Task statement
Repeat precisely the span of lines below that opens with the line containing "Open the hamburger applications menu" and closes with the line containing "Task: Open the Conference view", both included.

[[ Provided records open ]]

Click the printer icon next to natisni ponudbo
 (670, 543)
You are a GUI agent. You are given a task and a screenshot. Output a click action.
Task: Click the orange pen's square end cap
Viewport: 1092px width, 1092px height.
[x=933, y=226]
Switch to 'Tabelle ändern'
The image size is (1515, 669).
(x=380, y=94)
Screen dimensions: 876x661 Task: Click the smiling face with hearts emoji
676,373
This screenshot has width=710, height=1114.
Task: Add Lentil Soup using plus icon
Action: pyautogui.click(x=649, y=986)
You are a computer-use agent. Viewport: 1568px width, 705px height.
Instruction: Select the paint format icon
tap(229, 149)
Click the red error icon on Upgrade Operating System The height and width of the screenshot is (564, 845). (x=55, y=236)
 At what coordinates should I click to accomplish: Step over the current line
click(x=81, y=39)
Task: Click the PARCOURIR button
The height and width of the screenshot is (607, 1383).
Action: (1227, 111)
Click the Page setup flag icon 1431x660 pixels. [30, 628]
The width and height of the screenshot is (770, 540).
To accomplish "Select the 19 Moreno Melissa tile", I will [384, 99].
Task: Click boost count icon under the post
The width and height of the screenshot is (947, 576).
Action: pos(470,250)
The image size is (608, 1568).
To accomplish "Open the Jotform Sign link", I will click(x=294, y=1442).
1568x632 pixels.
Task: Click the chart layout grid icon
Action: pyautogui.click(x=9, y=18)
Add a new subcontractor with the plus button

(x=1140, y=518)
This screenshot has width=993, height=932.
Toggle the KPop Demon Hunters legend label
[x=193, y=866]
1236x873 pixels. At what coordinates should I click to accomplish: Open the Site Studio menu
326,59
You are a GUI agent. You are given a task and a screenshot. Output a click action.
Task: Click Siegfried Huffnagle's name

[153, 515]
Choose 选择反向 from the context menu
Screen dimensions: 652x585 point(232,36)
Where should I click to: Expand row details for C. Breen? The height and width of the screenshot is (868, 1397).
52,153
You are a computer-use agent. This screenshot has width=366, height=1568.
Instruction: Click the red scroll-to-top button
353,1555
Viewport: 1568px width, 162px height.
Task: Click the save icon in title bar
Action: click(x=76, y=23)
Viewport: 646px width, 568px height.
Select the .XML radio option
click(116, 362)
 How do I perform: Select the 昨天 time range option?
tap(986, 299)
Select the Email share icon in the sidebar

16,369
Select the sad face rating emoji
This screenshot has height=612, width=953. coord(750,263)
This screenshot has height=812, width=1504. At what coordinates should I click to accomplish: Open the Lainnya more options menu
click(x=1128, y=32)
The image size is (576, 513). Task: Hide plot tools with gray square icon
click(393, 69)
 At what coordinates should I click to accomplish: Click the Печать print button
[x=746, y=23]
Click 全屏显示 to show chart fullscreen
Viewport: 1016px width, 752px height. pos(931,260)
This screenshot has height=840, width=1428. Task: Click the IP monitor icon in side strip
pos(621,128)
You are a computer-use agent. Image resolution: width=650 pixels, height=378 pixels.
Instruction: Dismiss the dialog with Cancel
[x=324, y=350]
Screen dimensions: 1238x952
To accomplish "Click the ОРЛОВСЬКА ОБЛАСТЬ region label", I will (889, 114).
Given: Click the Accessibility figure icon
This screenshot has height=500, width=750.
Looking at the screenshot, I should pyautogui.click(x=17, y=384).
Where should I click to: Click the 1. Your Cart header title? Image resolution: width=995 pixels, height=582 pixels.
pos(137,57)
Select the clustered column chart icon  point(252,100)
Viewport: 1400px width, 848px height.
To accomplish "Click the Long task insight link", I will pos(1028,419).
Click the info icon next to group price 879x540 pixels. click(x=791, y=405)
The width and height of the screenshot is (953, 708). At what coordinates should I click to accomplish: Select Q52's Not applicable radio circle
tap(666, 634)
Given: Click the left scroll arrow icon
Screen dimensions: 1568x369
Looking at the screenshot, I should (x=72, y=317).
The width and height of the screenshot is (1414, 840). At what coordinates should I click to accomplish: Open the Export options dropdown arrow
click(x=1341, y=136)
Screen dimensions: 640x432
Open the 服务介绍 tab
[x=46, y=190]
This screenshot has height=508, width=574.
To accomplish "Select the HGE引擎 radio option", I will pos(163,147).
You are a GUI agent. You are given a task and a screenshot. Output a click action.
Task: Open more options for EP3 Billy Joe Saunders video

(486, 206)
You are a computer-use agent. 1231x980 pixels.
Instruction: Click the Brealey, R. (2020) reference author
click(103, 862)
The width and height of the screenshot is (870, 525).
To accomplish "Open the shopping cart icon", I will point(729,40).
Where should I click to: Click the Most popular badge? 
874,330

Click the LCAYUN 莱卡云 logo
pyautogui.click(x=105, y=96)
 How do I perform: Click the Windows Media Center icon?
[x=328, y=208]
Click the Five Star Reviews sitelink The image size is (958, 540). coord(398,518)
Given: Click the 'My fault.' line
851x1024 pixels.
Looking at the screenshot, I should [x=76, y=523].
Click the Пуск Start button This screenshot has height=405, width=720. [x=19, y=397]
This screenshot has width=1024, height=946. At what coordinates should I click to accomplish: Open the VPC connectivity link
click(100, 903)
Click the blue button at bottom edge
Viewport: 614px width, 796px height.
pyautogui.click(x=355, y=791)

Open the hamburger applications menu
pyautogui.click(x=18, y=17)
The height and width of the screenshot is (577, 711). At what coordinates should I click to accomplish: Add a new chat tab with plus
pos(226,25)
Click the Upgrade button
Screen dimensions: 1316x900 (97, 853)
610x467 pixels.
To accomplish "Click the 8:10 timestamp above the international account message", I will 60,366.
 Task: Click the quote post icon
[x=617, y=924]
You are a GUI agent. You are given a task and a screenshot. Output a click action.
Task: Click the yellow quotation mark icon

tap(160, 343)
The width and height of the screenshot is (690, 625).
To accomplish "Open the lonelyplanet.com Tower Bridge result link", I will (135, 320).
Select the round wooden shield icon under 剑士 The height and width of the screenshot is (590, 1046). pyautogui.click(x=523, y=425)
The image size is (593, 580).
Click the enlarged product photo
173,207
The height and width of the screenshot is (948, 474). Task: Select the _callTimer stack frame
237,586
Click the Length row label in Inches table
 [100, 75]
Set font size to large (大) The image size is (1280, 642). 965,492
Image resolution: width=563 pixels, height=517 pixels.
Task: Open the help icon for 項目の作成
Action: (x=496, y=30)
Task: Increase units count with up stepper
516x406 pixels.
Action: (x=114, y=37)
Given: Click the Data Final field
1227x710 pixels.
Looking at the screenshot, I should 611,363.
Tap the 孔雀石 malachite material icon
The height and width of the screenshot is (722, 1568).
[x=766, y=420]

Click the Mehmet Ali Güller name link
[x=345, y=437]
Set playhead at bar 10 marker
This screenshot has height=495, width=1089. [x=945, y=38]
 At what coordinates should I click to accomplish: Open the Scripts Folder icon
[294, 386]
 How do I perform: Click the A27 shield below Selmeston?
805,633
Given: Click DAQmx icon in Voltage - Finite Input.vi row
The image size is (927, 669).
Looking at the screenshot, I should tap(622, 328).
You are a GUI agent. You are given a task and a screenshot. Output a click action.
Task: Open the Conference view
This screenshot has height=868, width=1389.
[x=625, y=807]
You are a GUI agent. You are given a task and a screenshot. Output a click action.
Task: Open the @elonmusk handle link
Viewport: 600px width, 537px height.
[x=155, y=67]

[[ Provided records closed ]]

Task solution
Open the hamburger applications menu
pyautogui.click(x=18, y=17)
The height and width of the screenshot is (577, 711). At what coordinates should I click to accomplish: Add a new chat tab with plus
pos(226,25)
Click the Upgrade button
Screen dimensions: 1316x900 (97, 853)
610x467 pixels.
To accomplish "Click the 8:10 timestamp above the international account message", I will 60,366.
 Task: Click the quote post icon
[x=617, y=924]
You are a GUI agent. You are given a task and a screenshot. Output a click action.
Task: Click the yellow quotation mark icon

tap(160, 343)
The width and height of the screenshot is (690, 625).
To accomplish "Open the lonelyplanet.com Tower Bridge result link", I will (135, 320).
Select the round wooden shield icon under 剑士 The height and width of the screenshot is (590, 1046). pyautogui.click(x=523, y=425)
The image size is (593, 580).
Click the enlarged product photo
173,207
The height and width of the screenshot is (948, 474). Task: Select the _callTimer stack frame
237,586
Click the Length row label in Inches table
 [100, 75]
Set font size to large (大) The image size is (1280, 642). 965,492
Image resolution: width=563 pixels, height=517 pixels.
Task: Open the help icon for 項目の作成
Action: (x=496, y=30)
Task: Increase units count with up stepper
516x406 pixels.
Action: (x=114, y=37)
Given: Click the Data Final field
1227x710 pixels.
Looking at the screenshot, I should 611,363.
Tap the 孔雀石 malachite material icon
The height and width of the screenshot is (722, 1568).
[x=766, y=420]

Click the Mehmet Ali Güller name link
[x=345, y=437]
Set playhead at bar 10 marker
This screenshot has height=495, width=1089. [x=945, y=38]
 At what coordinates should I click to accomplish: Open the Scripts Folder icon
[294, 386]
 How do I perform: Click the A27 shield below Selmeston?
805,633
Given: Click DAQmx icon in Voltage - Finite Input.vi row
The image size is (927, 669).
Looking at the screenshot, I should tap(622, 328).
You are a GUI agent. You are given a task and a screenshot. Output a click action.
Task: Open the Conference view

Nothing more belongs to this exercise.